• **Source data**
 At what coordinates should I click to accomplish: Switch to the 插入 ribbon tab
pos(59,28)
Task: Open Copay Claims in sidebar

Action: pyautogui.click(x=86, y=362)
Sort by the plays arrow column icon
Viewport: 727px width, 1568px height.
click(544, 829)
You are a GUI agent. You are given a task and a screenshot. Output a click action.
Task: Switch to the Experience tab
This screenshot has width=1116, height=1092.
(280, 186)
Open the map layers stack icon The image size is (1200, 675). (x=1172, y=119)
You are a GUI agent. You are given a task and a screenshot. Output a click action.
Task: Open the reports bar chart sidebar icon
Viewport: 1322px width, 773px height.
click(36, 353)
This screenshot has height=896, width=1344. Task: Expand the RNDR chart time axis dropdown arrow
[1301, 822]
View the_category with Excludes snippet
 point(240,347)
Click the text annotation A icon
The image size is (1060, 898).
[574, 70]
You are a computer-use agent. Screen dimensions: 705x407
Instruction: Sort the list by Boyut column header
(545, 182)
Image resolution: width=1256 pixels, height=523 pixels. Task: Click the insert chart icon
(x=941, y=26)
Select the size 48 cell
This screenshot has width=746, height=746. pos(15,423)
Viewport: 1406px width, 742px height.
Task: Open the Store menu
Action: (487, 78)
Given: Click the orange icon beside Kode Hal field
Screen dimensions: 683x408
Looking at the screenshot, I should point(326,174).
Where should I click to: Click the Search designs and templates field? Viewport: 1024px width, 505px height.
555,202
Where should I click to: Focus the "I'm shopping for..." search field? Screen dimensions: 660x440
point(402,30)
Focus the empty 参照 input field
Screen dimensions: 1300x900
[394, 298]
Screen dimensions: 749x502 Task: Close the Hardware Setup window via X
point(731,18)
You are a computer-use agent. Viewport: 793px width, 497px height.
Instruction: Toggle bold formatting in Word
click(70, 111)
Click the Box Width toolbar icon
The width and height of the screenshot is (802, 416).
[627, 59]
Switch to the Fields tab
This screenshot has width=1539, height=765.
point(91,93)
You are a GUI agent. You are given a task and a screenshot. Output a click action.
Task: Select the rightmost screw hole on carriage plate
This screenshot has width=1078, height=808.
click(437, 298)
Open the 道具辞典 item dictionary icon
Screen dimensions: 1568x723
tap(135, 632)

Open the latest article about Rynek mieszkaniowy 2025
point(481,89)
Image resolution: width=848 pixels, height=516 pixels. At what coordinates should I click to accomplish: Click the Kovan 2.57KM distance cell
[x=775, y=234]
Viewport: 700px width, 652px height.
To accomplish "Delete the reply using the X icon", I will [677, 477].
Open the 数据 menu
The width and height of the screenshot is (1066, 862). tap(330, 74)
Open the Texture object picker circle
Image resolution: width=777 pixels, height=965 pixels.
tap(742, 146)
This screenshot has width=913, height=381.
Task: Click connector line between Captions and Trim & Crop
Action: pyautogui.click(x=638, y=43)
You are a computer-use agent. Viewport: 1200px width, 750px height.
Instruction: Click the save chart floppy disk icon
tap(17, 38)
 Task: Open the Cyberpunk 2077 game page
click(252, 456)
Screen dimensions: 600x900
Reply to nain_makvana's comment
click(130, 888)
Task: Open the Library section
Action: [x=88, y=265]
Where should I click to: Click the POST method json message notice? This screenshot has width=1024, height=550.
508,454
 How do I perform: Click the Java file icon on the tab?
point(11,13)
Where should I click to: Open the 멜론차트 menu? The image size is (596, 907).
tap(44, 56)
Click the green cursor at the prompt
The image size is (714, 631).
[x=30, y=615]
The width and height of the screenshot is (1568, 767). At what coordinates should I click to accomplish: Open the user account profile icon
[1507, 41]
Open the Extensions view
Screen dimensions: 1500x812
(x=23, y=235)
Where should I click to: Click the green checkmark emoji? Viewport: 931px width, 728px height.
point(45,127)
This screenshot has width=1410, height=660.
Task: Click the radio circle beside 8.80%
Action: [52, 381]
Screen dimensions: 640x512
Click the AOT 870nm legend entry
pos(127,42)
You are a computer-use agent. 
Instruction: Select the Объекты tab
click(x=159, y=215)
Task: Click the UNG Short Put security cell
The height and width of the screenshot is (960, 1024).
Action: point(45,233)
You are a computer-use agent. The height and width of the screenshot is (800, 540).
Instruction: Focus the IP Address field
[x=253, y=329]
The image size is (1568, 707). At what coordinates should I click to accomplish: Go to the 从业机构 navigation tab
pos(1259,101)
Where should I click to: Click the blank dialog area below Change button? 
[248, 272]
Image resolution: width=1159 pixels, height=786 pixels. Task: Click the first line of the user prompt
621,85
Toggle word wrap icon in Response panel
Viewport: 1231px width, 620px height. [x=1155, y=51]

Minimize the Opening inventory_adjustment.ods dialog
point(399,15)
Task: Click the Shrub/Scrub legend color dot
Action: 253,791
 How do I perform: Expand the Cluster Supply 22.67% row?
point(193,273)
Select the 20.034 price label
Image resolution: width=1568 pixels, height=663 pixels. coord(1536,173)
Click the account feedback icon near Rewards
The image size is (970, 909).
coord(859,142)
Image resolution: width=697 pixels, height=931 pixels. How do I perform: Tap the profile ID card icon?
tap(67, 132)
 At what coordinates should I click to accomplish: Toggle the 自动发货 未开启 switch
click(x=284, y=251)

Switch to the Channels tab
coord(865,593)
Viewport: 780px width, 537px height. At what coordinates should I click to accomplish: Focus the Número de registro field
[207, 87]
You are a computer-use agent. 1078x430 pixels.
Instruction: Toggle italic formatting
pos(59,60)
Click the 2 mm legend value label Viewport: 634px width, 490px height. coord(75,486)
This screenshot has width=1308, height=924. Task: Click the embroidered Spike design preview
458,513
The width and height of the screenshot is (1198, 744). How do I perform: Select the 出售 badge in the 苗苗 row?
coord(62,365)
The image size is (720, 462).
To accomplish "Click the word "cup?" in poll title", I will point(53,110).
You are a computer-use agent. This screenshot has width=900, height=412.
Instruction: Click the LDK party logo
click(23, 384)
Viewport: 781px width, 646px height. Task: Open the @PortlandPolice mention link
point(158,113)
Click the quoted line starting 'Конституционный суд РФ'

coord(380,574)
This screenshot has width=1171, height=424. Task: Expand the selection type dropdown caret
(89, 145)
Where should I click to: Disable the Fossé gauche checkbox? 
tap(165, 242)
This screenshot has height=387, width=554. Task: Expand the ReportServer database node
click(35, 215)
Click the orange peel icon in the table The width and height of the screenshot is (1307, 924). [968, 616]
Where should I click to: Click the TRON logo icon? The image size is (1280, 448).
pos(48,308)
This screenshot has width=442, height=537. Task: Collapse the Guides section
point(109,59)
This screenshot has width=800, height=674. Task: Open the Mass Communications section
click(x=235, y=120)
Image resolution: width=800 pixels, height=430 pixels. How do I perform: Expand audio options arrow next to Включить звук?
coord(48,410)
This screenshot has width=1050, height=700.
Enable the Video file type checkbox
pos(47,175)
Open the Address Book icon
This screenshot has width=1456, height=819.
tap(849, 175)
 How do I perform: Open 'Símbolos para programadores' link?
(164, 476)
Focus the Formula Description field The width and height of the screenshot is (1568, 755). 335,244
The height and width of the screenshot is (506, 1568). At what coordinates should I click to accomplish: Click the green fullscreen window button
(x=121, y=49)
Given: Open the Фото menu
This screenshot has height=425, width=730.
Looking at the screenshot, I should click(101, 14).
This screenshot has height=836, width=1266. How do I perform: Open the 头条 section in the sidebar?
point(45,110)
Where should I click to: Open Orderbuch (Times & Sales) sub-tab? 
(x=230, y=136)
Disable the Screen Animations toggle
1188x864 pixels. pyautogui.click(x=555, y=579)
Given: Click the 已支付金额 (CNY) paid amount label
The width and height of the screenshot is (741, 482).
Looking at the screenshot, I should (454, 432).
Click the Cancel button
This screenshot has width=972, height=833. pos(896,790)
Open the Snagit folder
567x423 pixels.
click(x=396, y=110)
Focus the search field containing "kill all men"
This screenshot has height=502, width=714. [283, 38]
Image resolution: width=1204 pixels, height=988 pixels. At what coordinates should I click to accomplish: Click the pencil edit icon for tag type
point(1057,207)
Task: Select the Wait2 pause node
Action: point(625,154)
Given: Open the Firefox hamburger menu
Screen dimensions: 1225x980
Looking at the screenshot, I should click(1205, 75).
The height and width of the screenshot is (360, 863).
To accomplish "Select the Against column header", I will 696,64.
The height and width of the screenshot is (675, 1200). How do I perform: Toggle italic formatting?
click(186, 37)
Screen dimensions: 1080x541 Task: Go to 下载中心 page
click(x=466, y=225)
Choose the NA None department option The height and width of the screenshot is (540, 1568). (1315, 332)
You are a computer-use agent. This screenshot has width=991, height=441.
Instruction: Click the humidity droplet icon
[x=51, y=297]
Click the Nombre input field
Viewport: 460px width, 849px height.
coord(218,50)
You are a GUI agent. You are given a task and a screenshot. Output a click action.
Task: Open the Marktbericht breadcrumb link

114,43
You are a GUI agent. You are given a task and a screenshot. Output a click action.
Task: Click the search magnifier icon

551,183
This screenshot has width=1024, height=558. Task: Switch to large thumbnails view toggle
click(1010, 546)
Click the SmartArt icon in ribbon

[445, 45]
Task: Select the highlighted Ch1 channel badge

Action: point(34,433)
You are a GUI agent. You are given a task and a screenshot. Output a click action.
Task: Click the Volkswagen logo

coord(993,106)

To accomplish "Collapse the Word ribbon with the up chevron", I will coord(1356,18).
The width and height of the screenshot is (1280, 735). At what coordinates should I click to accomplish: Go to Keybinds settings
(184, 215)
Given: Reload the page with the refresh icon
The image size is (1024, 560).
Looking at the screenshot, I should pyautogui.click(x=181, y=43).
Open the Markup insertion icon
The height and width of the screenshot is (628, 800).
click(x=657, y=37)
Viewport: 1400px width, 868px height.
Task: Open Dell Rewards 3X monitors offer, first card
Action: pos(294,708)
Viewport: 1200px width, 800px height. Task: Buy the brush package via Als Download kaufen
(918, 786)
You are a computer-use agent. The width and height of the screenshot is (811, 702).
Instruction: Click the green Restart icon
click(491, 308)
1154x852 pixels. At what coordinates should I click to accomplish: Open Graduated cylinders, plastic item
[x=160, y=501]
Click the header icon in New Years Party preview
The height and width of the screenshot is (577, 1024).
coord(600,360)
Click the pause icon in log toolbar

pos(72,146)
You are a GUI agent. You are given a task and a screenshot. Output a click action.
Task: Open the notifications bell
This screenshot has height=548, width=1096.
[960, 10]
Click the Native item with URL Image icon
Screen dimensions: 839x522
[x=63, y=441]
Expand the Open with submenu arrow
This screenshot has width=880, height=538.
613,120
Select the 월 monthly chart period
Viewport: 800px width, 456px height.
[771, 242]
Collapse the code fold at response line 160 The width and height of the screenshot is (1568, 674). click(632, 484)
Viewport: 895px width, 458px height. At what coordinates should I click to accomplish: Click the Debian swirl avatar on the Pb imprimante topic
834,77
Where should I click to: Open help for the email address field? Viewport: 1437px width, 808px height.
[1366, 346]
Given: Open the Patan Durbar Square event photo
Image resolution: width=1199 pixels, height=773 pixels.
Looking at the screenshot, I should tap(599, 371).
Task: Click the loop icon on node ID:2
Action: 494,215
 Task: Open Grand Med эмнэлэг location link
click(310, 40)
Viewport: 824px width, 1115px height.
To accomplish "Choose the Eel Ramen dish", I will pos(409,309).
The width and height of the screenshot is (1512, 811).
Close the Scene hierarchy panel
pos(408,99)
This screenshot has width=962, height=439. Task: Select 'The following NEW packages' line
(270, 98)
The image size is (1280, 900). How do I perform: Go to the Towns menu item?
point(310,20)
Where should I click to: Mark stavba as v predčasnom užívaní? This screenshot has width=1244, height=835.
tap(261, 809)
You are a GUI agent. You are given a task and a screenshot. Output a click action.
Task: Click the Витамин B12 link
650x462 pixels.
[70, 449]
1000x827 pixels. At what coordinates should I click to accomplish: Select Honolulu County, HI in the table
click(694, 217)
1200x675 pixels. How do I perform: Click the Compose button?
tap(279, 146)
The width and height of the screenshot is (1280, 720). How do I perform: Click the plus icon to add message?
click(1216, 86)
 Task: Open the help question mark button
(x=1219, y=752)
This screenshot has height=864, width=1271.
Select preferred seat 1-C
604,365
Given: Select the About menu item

• **Task brief**
Your answer should be the lines above, from the line containing "The height and width of the screenshot is (628, 800)." up to and including the line containing "Task: Open the notifications bell", reproduced exactly and with nothing else.

• **The answer**
The height and width of the screenshot is (628, 800).
click(x=657, y=37)
Viewport: 1400px width, 868px height.
Task: Open Dell Rewards 3X monitors offer, first card
Action: pos(294,708)
Viewport: 1200px width, 800px height. Task: Buy the brush package via Als Download kaufen
(918, 786)
You are a computer-use agent. The width and height of the screenshot is (811, 702).
Instruction: Click the green Restart icon
click(491, 308)
1154x852 pixels. At what coordinates should I click to accomplish: Open Graduated cylinders, plastic item
[x=160, y=501]
Click the header icon in New Years Party preview
The height and width of the screenshot is (577, 1024).
coord(600,360)
Click the pause icon in log toolbar

pos(72,146)
You are a GUI agent. You are given a task and a screenshot. Output a click action.
Task: Open the notifications bell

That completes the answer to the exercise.